【正義の安売り】

今日はY氏からメールが来た。

妙な勘が働いて、「これは探りだな」と感じた。
その勘が当たっているかどうかは別として、Y氏は不穏な動きを察知しているのは確か。

Y氏に斬り込んだO氏は、やりとりのログを保存して、そのままO代表の連絡先にポストしたとの事。

「あとは自浄能力に任せる」と書いてあった。

○○党に自浄作用があるかどうかは別として、Y氏のログは党幹部の知るところとなるだろう。


権力は魔性だ。

自ら「権力は魔性だ」と言っていたが―――。

ネットは使い方に依っては、魔物になるのだ。

自分自身の奥底にある一念が出る。

その文字は武器になるのだ。

ネットでのレスポンスを勘違いして、自分自身が肥大化していく。

ただでさえ、「自分は戦っている」と思い込んでいるから、余計に足元が見えなくなる。

口に本門を唱え、心で迹門を抱く――――。

地道に頑張る人だと信じていた。
弱者を守り抜く人だと尊敬もしていた。

しかし―――。

私も彼も、リアルの現場でお互いを知っている。

一方ならぬ世話にもなった。

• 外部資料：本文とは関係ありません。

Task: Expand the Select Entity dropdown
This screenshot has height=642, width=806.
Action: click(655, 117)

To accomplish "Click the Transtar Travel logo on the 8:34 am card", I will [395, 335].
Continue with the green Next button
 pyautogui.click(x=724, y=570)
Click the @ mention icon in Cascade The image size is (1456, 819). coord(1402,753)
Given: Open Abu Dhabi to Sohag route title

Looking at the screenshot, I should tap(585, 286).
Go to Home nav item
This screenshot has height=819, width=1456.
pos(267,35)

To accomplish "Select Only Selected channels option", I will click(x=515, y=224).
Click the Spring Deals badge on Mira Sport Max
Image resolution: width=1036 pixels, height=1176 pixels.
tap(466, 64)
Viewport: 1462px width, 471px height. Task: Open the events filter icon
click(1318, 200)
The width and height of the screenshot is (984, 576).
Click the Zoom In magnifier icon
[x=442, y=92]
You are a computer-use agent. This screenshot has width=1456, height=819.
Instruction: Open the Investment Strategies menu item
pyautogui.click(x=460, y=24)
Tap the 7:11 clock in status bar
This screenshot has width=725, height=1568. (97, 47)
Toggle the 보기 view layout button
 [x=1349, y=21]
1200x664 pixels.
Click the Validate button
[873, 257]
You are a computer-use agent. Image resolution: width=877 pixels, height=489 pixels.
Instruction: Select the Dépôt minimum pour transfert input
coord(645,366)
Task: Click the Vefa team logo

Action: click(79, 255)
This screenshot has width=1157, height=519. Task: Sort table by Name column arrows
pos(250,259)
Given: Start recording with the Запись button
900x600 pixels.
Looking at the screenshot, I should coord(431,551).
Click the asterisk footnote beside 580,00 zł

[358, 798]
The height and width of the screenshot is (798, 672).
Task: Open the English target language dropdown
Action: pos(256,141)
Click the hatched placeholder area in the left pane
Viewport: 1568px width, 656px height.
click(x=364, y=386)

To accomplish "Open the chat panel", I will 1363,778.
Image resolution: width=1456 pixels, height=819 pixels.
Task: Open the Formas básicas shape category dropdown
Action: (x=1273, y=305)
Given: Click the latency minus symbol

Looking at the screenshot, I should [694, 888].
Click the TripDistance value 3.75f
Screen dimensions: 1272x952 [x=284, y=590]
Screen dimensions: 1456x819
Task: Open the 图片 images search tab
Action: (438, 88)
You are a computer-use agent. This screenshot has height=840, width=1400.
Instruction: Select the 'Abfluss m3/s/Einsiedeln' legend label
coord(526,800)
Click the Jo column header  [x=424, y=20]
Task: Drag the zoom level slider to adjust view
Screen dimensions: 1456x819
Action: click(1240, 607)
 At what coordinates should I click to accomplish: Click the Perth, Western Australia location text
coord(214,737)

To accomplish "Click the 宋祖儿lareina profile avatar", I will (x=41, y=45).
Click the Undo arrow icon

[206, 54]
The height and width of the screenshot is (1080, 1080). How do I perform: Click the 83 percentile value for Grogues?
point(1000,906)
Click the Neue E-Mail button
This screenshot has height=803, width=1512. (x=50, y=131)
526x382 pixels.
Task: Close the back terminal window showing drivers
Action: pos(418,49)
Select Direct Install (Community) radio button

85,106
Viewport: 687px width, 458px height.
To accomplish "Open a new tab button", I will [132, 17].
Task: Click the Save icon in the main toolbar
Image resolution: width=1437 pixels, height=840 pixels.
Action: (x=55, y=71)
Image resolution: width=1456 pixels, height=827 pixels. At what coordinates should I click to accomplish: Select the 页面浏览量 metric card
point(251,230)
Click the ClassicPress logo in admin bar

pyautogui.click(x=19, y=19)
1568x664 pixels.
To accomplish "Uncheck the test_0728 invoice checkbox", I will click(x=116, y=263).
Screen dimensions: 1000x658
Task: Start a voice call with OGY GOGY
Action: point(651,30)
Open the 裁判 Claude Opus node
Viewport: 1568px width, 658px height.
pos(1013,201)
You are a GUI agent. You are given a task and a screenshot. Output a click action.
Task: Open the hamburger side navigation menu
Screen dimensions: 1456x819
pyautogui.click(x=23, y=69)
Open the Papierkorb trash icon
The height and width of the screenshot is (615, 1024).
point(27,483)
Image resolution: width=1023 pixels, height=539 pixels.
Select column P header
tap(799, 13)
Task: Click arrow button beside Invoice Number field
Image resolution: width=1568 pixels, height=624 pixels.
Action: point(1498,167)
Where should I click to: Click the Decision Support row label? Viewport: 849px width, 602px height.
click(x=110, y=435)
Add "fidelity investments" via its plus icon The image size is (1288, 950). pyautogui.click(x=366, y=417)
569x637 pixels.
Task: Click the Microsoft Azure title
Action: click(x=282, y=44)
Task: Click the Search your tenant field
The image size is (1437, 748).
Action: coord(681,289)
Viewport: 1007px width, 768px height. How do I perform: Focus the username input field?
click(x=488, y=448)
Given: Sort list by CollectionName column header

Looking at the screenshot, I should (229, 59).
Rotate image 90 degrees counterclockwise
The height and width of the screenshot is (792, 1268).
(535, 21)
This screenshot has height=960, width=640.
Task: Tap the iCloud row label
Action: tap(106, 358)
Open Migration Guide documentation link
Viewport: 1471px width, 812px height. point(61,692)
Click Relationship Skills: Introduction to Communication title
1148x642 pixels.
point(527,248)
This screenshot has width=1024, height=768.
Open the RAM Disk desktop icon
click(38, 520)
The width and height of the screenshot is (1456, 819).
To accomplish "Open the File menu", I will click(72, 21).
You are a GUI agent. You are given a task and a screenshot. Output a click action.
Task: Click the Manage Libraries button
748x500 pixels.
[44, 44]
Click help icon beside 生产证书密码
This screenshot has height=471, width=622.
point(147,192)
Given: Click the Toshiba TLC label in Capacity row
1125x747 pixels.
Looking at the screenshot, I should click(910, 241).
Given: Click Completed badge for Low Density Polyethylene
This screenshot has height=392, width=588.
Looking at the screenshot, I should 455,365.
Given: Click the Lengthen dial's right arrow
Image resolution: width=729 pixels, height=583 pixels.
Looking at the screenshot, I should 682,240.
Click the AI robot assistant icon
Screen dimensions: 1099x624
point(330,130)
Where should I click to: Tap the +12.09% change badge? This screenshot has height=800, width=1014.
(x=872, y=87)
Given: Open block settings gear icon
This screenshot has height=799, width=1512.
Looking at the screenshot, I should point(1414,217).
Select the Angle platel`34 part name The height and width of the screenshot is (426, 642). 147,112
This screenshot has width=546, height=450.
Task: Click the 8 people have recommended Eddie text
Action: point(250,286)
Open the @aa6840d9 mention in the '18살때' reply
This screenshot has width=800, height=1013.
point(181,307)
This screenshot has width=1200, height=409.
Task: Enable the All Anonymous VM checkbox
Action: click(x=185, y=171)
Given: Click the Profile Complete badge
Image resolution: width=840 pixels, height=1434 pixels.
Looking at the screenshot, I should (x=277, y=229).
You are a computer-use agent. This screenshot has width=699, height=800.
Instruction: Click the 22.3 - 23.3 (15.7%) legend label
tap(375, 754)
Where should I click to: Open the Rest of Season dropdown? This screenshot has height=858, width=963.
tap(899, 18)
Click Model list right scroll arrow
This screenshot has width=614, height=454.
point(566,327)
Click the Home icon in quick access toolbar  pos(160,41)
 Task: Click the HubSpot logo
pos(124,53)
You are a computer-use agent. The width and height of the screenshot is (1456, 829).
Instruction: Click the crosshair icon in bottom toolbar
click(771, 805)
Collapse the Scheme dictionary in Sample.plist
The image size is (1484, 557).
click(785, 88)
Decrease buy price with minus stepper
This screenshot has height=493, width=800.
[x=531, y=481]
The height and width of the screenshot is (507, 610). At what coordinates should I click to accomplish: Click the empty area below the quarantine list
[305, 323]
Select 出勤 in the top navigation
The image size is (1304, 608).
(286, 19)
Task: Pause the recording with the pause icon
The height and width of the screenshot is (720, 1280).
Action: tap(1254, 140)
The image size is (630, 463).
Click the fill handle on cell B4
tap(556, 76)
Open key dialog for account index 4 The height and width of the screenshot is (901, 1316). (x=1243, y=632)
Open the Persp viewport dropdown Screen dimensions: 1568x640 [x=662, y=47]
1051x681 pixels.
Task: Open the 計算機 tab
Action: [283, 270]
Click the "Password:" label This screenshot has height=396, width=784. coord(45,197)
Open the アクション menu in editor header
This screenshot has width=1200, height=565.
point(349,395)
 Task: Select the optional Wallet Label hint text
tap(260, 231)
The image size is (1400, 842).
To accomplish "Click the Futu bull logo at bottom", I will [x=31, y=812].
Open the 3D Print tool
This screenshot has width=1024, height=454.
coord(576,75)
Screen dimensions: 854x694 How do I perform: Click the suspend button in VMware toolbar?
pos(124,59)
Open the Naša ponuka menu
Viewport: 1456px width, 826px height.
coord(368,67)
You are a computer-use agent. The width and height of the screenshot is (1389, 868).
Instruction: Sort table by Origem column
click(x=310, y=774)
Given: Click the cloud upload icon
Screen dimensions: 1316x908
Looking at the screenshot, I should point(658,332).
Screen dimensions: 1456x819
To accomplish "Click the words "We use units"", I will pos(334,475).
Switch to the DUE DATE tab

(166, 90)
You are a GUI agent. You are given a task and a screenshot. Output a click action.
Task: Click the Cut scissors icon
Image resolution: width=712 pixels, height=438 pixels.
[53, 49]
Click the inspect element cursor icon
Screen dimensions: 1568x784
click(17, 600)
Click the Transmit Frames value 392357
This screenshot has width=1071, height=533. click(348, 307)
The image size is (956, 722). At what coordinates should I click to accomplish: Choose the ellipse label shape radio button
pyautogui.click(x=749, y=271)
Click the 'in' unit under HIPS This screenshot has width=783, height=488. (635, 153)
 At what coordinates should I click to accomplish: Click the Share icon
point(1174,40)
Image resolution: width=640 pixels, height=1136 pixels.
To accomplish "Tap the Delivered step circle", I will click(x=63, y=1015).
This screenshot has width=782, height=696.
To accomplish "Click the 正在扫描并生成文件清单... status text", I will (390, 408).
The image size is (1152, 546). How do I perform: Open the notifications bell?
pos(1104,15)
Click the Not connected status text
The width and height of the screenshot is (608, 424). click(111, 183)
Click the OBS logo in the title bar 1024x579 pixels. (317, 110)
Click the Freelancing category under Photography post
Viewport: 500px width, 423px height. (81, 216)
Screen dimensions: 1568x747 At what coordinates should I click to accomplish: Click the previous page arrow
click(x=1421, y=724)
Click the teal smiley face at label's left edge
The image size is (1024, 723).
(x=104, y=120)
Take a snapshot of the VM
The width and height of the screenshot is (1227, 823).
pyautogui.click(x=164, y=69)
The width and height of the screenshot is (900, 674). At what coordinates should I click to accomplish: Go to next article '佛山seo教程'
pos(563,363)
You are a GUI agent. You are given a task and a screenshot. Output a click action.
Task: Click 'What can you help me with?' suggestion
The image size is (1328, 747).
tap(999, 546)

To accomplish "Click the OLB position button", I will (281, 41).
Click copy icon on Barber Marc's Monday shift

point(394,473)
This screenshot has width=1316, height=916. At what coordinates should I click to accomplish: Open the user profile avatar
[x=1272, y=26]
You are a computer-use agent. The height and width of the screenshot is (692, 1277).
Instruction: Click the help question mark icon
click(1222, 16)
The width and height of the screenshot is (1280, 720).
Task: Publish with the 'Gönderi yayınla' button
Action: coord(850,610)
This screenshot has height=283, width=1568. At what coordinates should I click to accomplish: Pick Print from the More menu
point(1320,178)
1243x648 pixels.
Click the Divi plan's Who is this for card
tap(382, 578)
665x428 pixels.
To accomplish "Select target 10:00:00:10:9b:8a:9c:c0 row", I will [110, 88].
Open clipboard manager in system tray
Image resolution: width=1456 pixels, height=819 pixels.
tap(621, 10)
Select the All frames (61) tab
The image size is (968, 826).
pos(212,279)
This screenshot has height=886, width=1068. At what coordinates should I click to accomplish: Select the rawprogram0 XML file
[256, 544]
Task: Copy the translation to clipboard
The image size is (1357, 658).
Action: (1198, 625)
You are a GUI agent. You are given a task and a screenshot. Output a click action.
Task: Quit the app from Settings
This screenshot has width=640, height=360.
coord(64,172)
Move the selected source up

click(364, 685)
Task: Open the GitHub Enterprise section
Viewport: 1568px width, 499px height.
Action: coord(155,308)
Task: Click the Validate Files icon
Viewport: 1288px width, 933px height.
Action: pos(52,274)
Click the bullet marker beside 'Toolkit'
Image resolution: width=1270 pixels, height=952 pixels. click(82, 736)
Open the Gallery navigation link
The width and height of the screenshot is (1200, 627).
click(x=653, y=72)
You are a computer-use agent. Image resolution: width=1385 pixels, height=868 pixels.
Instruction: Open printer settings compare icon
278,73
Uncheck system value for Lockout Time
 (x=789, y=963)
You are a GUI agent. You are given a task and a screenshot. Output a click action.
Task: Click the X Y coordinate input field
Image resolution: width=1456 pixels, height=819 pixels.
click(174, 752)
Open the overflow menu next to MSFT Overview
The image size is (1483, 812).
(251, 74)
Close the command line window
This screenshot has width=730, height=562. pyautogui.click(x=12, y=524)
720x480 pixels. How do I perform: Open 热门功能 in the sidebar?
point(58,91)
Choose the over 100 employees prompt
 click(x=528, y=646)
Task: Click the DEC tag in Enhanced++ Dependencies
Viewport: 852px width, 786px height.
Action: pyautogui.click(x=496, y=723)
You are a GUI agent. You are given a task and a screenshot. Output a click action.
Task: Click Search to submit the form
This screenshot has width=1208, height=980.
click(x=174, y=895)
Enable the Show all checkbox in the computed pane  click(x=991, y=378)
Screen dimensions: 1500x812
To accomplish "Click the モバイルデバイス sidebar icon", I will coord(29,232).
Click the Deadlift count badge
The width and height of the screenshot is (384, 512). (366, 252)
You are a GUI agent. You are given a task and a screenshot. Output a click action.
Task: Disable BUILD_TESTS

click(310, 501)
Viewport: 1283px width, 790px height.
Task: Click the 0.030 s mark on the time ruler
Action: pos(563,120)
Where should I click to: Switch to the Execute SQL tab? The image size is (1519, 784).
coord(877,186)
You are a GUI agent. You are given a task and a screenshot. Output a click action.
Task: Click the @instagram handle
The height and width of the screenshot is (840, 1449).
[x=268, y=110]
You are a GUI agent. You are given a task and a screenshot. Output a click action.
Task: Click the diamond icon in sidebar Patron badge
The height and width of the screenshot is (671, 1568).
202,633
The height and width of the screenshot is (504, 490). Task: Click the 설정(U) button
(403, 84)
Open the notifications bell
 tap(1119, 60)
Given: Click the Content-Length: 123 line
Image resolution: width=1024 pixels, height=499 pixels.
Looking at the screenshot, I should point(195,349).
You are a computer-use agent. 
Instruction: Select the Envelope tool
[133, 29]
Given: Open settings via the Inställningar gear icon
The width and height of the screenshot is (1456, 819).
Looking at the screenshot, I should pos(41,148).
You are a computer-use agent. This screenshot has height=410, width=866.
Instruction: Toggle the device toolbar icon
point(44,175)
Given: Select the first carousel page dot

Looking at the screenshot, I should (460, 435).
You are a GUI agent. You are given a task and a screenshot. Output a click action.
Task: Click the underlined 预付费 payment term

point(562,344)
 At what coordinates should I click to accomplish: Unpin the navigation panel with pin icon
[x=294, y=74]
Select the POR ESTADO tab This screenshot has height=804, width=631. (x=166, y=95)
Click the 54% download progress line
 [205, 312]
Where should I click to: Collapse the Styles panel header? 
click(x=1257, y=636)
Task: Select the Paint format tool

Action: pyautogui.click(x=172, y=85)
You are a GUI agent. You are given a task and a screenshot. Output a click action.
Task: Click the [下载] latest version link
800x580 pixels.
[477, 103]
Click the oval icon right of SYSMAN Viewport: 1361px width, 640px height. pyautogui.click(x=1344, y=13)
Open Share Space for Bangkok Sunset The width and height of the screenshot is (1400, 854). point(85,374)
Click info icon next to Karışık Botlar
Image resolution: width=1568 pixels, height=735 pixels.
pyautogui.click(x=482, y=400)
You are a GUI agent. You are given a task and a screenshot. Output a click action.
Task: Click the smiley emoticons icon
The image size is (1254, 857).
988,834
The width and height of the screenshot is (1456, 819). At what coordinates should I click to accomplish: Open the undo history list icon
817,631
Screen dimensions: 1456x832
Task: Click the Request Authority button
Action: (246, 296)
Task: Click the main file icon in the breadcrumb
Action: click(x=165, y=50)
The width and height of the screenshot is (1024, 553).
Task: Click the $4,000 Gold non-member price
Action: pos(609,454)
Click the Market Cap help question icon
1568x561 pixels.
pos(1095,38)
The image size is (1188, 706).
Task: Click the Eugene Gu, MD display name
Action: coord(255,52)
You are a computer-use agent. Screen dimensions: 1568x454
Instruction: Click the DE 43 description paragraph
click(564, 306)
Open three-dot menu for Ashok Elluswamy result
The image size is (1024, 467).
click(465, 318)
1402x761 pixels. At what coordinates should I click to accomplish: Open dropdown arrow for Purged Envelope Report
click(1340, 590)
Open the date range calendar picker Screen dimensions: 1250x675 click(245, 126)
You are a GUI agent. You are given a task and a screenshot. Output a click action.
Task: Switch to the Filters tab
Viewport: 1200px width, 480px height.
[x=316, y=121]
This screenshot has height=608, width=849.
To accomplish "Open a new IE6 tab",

彼にとっては厄介な仕事だったろう。

だから、私も遠慮がちになっていった。恐縮することも多々あった。

結果、それが仇となった。これに天魔がつけこんだ。


彼は声高に「正義」を叫ぶ。
しかし、現実は―――――。

ブラウザに映る彼と、リアルな彼は、余りにも開きがあるような気がしてならぬ。

いつか、必ず、私は彼と対峙する時が来るかも知れない。

それは十年後か、二十年後か、それとも来年なのか、今年なのか、それはわからない。

私心を捨てて、彼に忠告できるのは私だと思っている。


彼は根は悪人ではない。
しかし、肩書きで仕事をする事を覚えてしまった。
自分は清廉潔白だと信じている。

それは幻想だ。

周りの人間の質が悪すぎるだけなのだ。

地域のためにと奮闘する姿は、実は「大きな実績を残しておきたい」という一念からくるものだとしたら―――。

私の推測は決して当たっているとは言い切れない。
しかし、ネットでの彼の言動を見、リアルでの彼の姿勢を見ていると、
どうしても、疑念が沸いてくる。

私は、今回の件に関しても、多方面に相談するだろう。

わかっていたことだが、至極残念に思う。

そんな薄っぺらな正義をブラウザで振り回しても、それは自己を正当化し美化している姿に過ぎない。

正義の安売りは御免だ。師の顔に泥を塗るのであれば―――。

私は容赦なく、叩き潰すだろう。